No próximo domingo (29), a capital baiana comemora seus 477 anos de emancipação política. Seja pelo seu valor histórico, cultural, ambiental, religioso e arquitetônico, a cidade vive no imaginário de muita gente e carrega uma série de imagens construídas ao longo do tempo. Uma das mais conhecidas é a de que seria a mais preta fora da África, mas isso é mito.
Na prática, Salvador não é nem mesmo a cidade mais negra do Brasil. De acordo com dados do Censo do IBGE de 2022, em números absolutos, a capital baiana tinha a 3ª maior população preta ou parda do país, atrás de São Paulo (com 4,980 milhões de pessoas) e do Rio de Janeiro (com 3,372 milhões). Em Salvador, são 2,011 milhões de pessoas pretas ou pardas, o que representa 83,2% da população.
Quando olhamos para a proporção, Salvador aparece apenas na 484ª posição entre os municípios brasileiros. O primeiro lugar é de Serrano do Maranhão (MA), onde 97,2% dos moradores são pretos ou pardos. Em seguida vêm Terra Nova e Teodoro Sampaio, ambas na Bahia, com 96,2% e 95,2%, respectivamente.
Considerando apenas a população preta, que soma 825.509 pessoas, ou 34,1% dos moradores, Salvador também ocupa a 3ª posição em números absolutos, novamente atrás de São Paulo (1,160 milhão) e Rio de Janeiro (968,4 mil). Já em termos proporcionais, a cidade fica na 44ª colocação, em um ranking liderado por Serrano do Maranhão (58,5%), Antônio Cardoso (BA) (55,1%) e Ouriçangas (BA) (52,8%).
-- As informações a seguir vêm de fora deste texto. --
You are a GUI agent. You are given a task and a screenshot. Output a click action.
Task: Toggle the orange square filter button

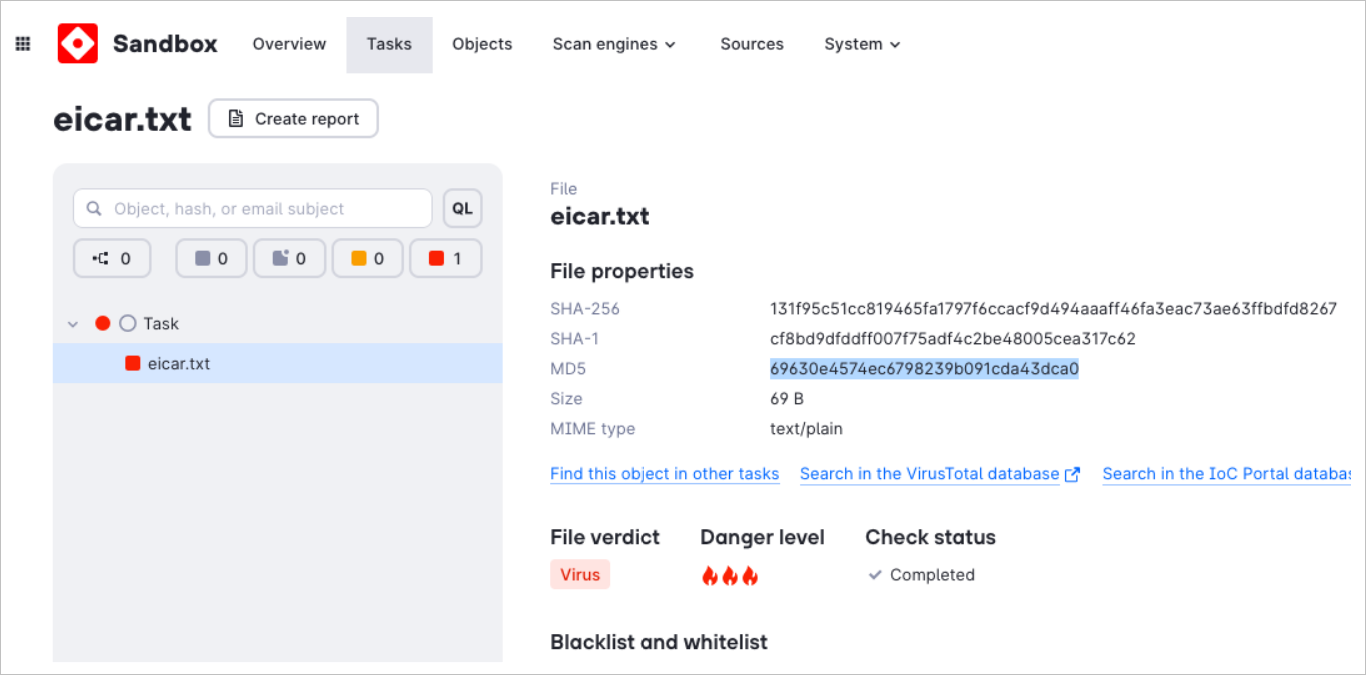[367, 258]
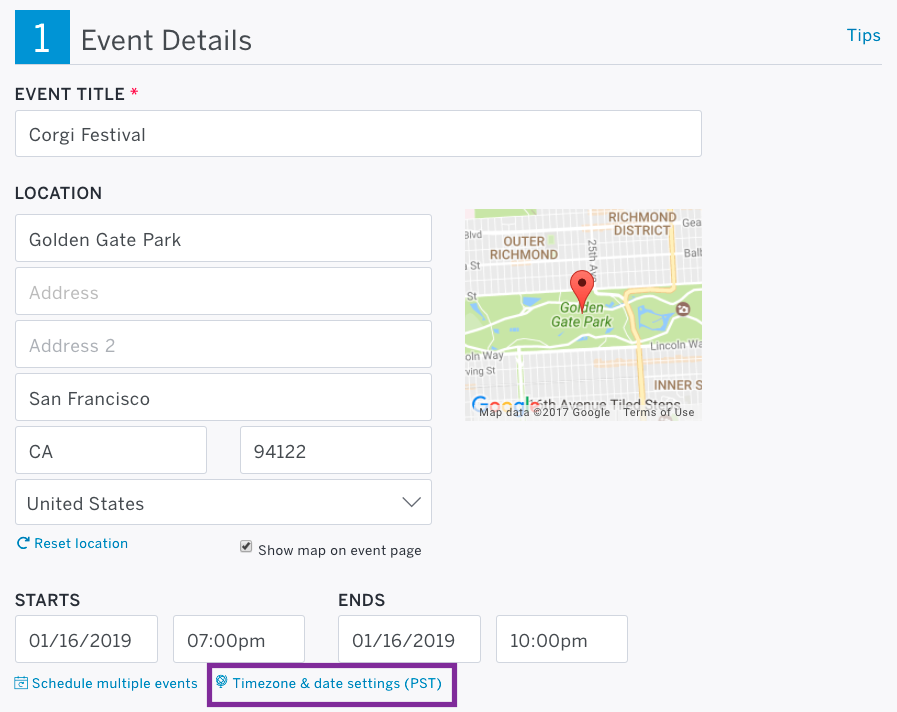Click the globe icon for timezone settings

221,682
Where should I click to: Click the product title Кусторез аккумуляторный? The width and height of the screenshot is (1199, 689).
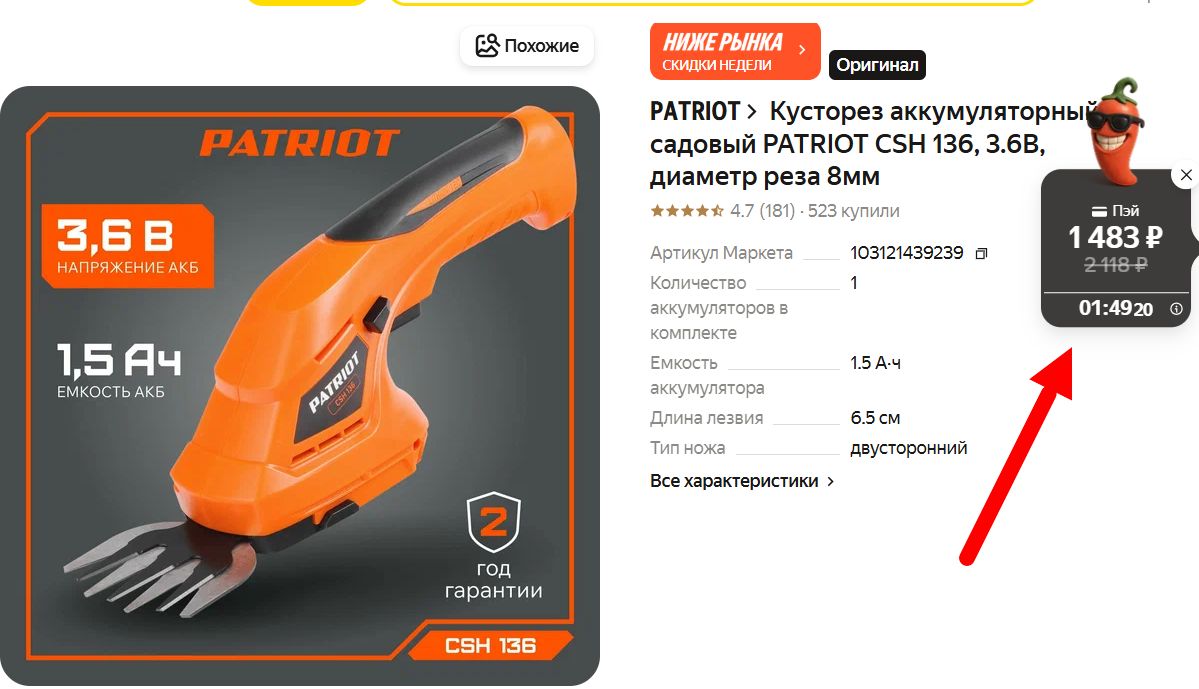pos(872,144)
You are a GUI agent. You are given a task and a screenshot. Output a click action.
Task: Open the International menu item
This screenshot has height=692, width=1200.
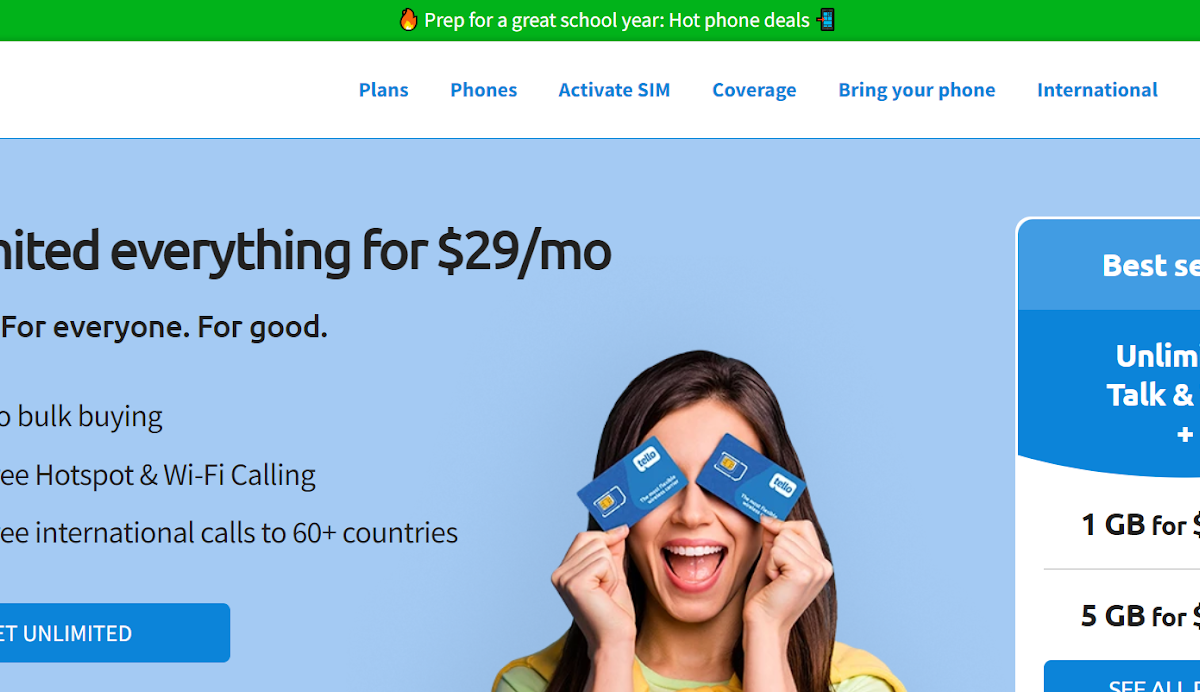(x=1097, y=90)
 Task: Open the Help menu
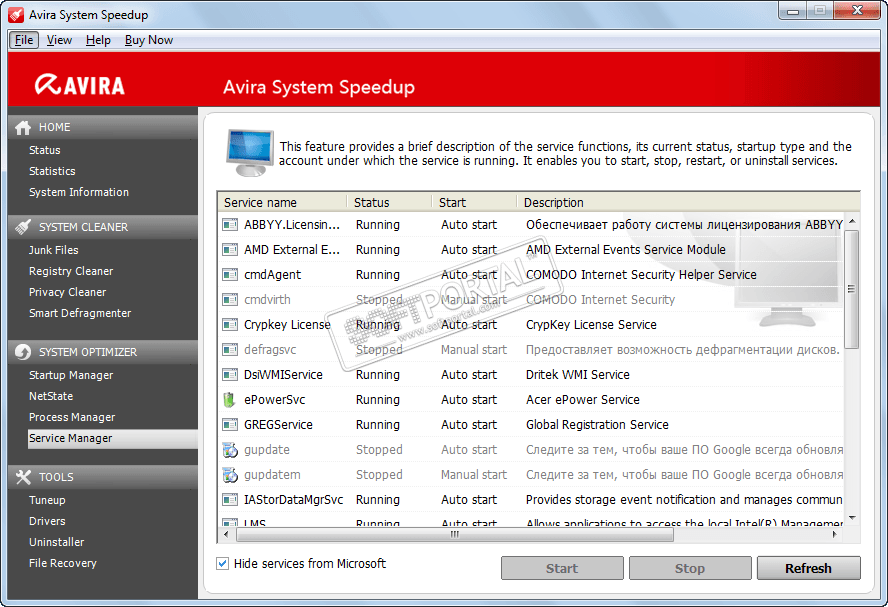pyautogui.click(x=98, y=40)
A forte presença e influência da cultura afro-brasileira em Salvador, somadas ao posicionamento turístico da cidade, ajudam a consolidar esse imaginário.A verdade é que a população negra não é apenas uma característica marcante, é base, é essência.
A série especial “Mitos e Verdades da Capital” celebra o aniversário de Salvador, a capital de todos os baianos.